:: PROBLEM 1 ::
In the plant research excerpt, which grass serves as the model plant for studying how global environmental change affects plant-soil interactions?
:: PROBLEM 2 ::
Write the next part of the plant research excerpt, picking up after its final sentence.

:: EXCERPT PROVIDED ::
────────────────
In this project, we are using genomic and proteonomic tools (the Gray and Heckathorn labs, respectively) to identify genes and proteins expressed in horticultural plants (e.g., geranium) during early stages of nutritional stress (deficiency and toxicity, primarily of the micronutrient Boron). Initial studies are being conducted with Arabidopsis thaliana, and are focused on boron nutrition. One project goal is to develop bioassays to be used by growers to identify, and thereby limit, nutrient stress prior to development of visible damage.
Effects of global environmental change on plant-soil linkages
Co-PI: Scott Heckathorn (University of Toledo)
Co-PI: Von Sigler (University of Toledo)
Co-PI: Bill Hamilton (Washington & Lee University)
Graduate students: Issmat Kassem, Puneet Joshi, Kumar Mainali
The objectives of this research are to explore the impact of global environmental change factors (namely CO2, heat stress, precipitation, and nitrogen) on interactions between plants and soil (i.e., plant C or N loss to soil, plant soil-N uptake, and microbial activity, growth, and composition). We are using the dominant warm-season C4 prairie grass, Andropogon gerardii (big bluestem), as a model plant, and a variety of tools, including stable isotope labeling and DNA profiling, to examine how elevated CO2, drought, and summer heat waves affect plant-soil interactions.
────────────────
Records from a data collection
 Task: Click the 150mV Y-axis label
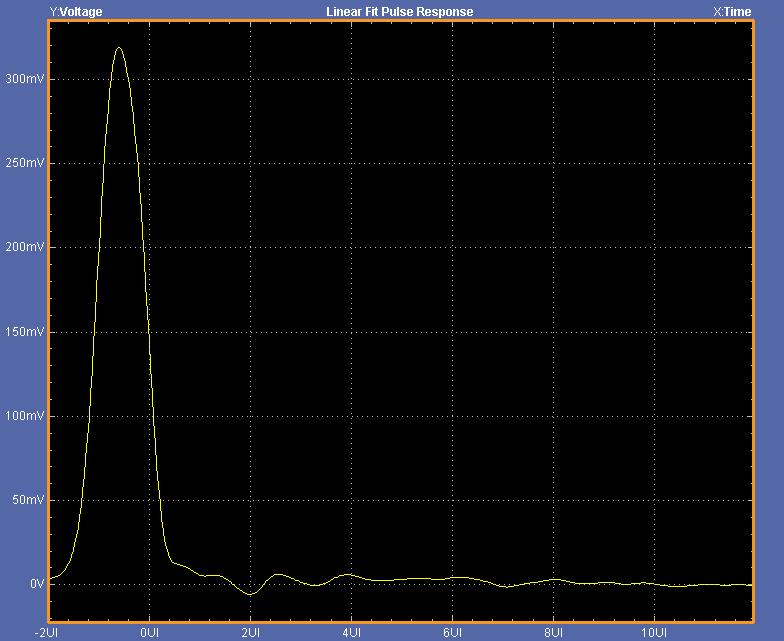click(24, 332)
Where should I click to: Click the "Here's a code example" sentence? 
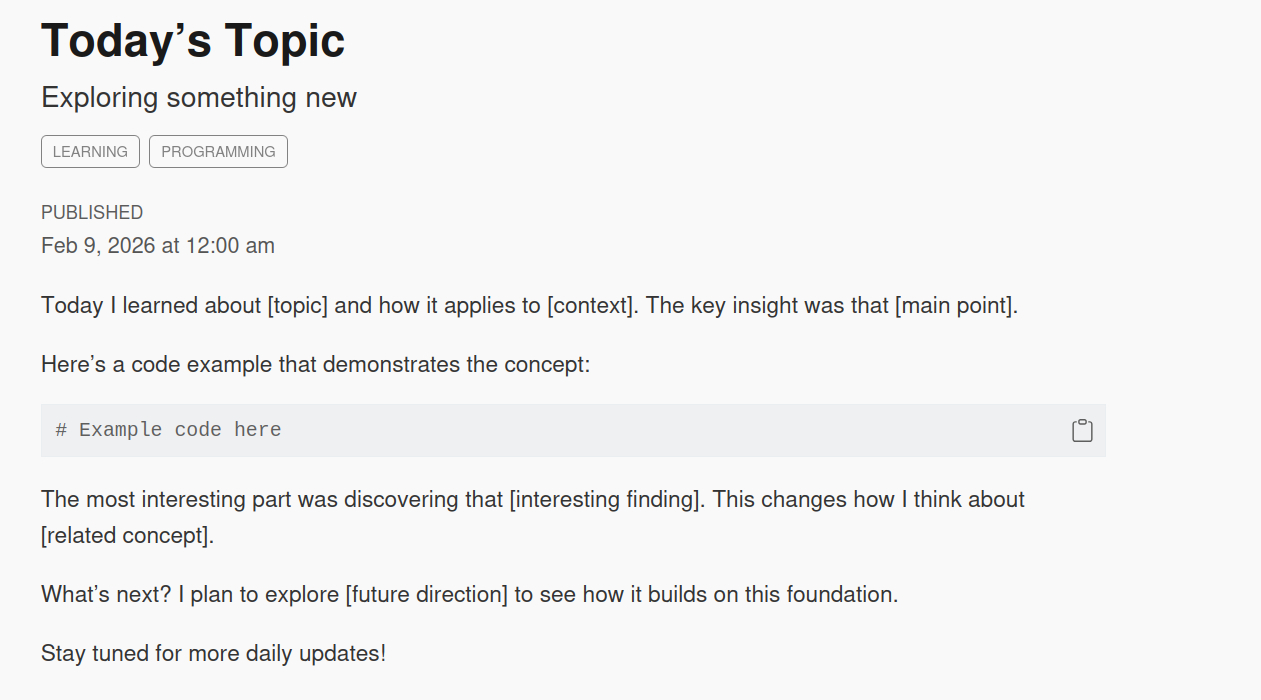(x=316, y=364)
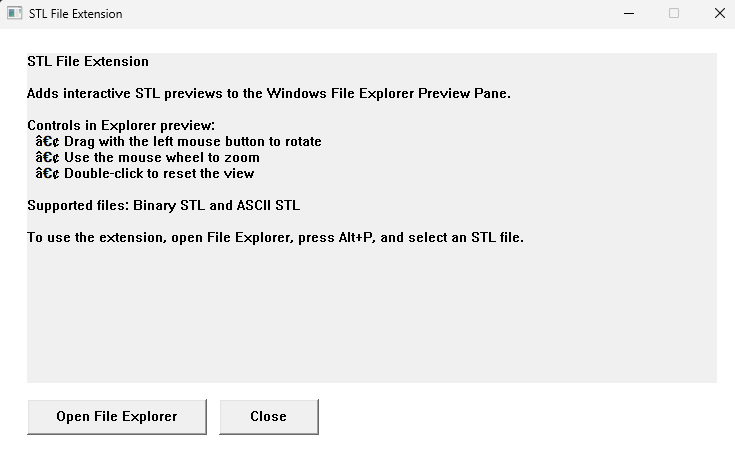Click the 'Controls in Explorer preview:' line
Screen dimensions: 735x462
[121, 126]
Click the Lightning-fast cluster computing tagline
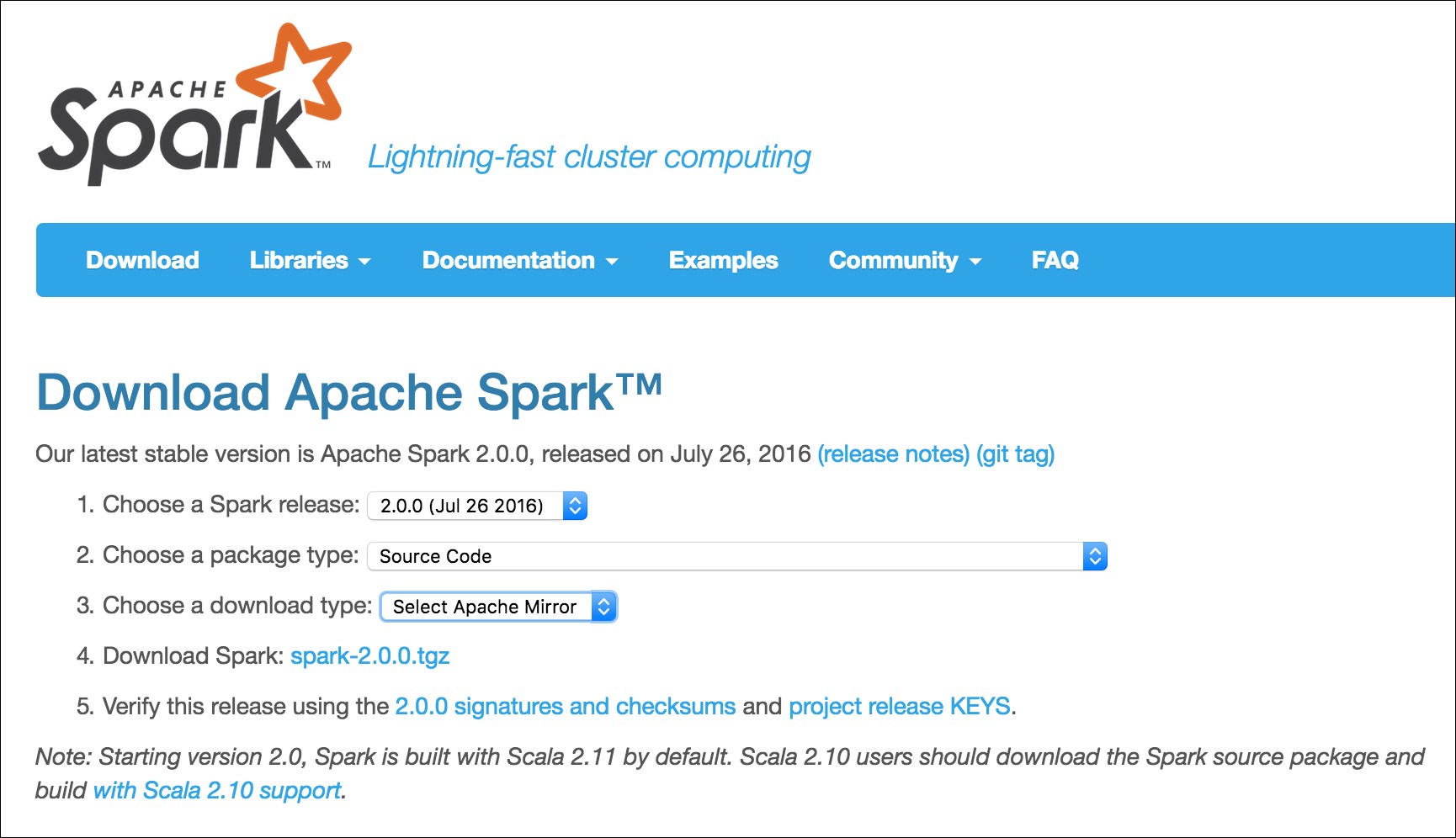 [588, 157]
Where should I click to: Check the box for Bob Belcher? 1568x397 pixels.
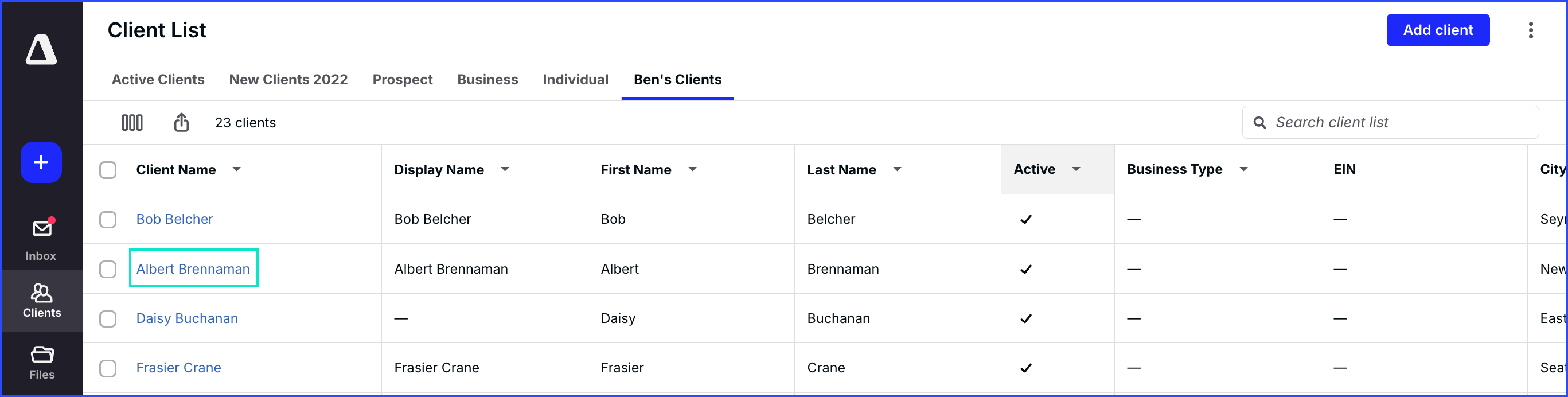tap(108, 219)
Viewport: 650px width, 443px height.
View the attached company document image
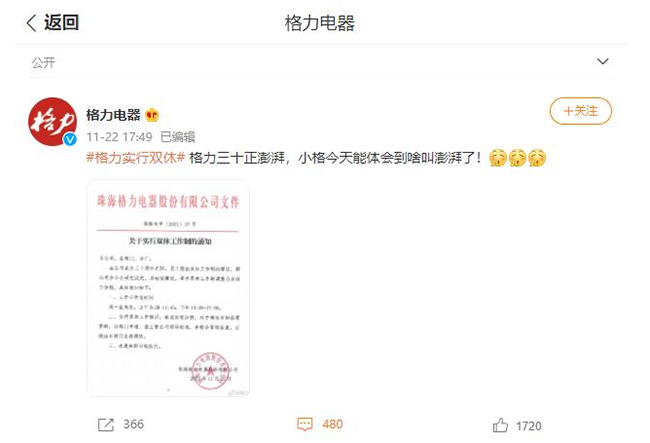168,288
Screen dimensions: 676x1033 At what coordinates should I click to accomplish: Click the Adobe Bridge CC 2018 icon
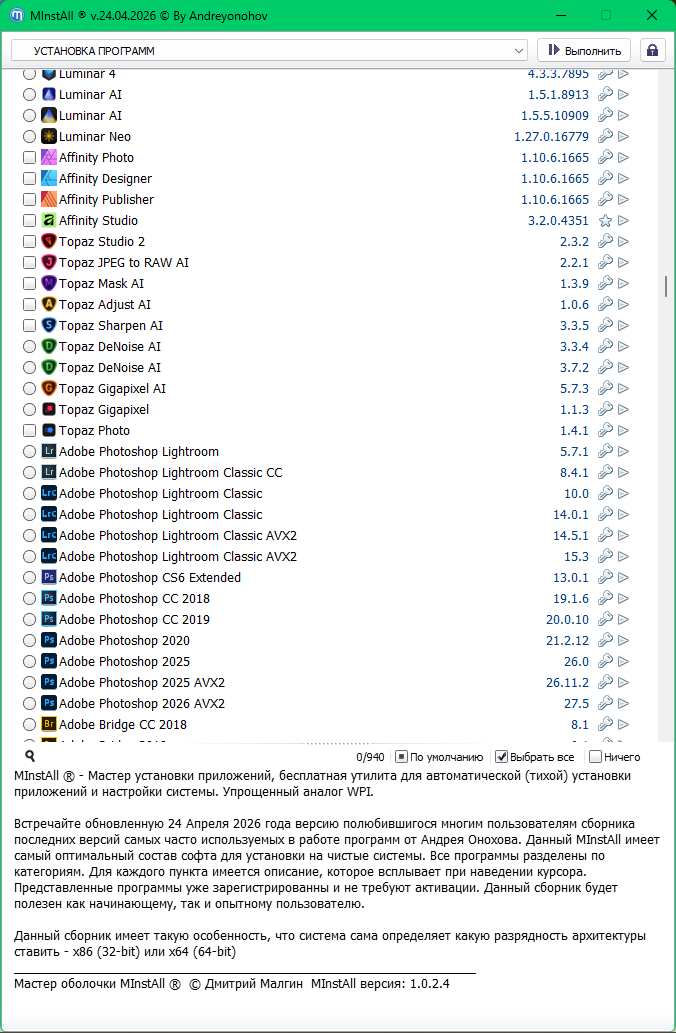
────────────────
:: EXERCISE OUTPUT 1 ::
Andropogon gerardii, also called big bluestem, a dominant warm-season C4 prairie grass.

:: EXERCISE OUTPUT 2 ::
In one completed study, led by Issmat Kassem, we found that elevated CO2 alone increased microbial growth and carbon use and changed community structure in response to increased soil %C (likely from root exudation). Also, elevated CO2 limited drought-related decreases in microbial activity, which likely resulted from decreased plant water use at elevated CO2.
In a second study, led by Kumar Mainali, a set of studies in the lab and field revealed that heat waves (1) increased plant C loss to soil (presumably via fine-root turnover); (2) increased total plant N uptake (due to increased root mass), but decreased the efficiency of N uptake per gram of root; (3) decreased soil (root and microbe) respiration and root exudation, yet increased microbial biomass. Therefore, heat waves affected plant-soil linkages in this system, often to the detriment of the plant and to the benefit of soil microbes.
Assessing the role of turbid river plumes in the development of Microcystis blooms in Lake Erie with molecular techniques
PI: Tom Bridgeman, University of Toledo
Co-PI: Christine Mayer, University of Toledo
Co-PI: Scott Heckathorn, University of Toledo
Co-PI: Von Sigler, University of Toledo
Funding: Ohio SeaGrant, 2007-2008.
Microcystis bloom near Maumee Bay, Lake Erie, August 19, 2003 (photos: OhioView, T. Bridgeman)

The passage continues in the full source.